Homework # 5 - Math 328
The problems on this homework must be done alone. The honor code is in effect.
First name: Last name:
1. Solve the following differential equation \(e^y + 2x + (xe^y + 3y^2)y'=0\).
b. \(e^{xy} + 2x + 3y = c\)
b. \(xe^{y} + x^2 + y^3 = c\)
c. \(e^{xy} + 2x + 3y^2 = c\)
d. \(\frac{x^2}{2}e^{y} + 2x + 2y^3 = c\)
e.
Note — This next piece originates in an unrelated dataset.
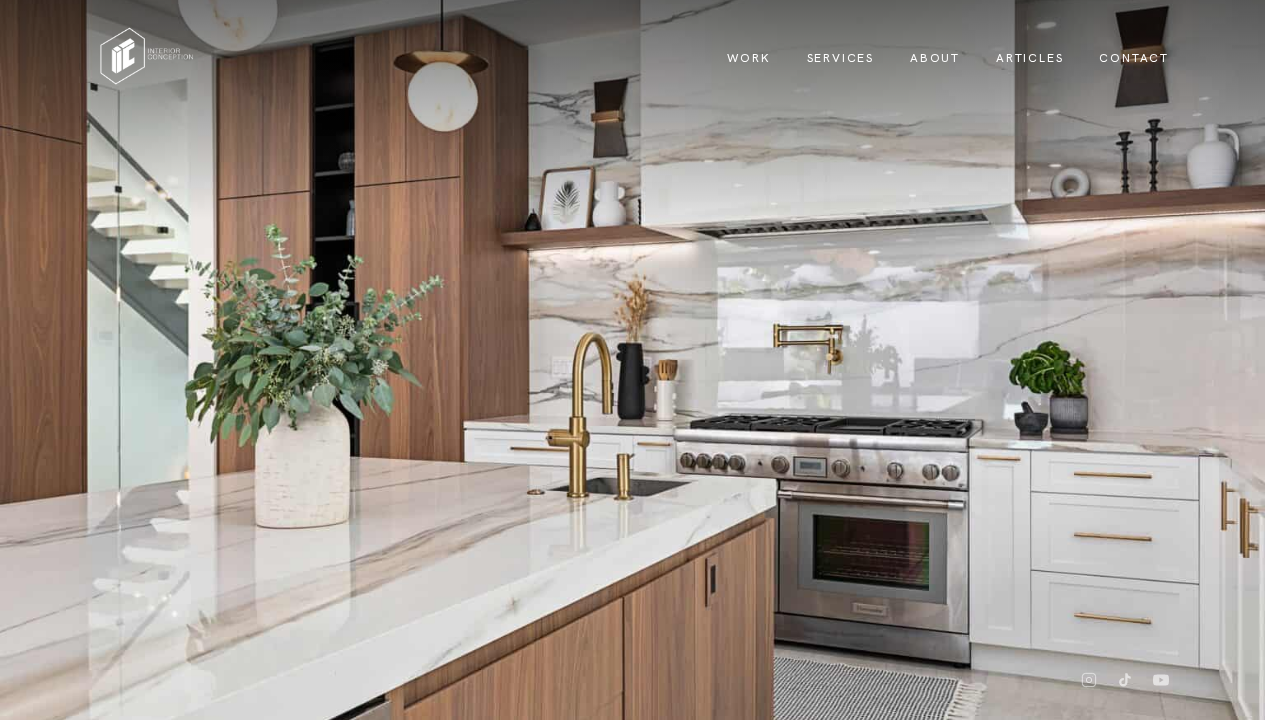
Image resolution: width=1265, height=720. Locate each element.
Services (840, 58)
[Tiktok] (1125, 680)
This equation has no solution.
2. Find an integratng factor \(\mu\) to make the equation \(3x^2y + 2xy + 2y^3 + (x^2 + 2y^2)y' = 0\) exact.
b. \(\mu(x) = 3x^2y\)
b. \(\mu(x) = 3\)
c. \(\mu(x) = 3x\)
d. \(\mu(x) = e^{3x}\)
e. \(\mu(x) = 3^x\)
3. Solve the differential equation \(y'' - y' - 2y = 0\).
b. \(y(t) = c_1 e^t + c_2 e^{2t}\)
b. \(y(t) = c_1 e^{-t} + c_2 e^{2t}\)
c. \(y(t) = c_1 e^t + c_2 e^{-2t}\)
d. \(y(t) = c_1 e^{-t} + c_2 e^{-2t}\)
4. Write out and submit your solution for questions 1-3.
5. Use the integrating factor you found in question 2 to solve the differential equation.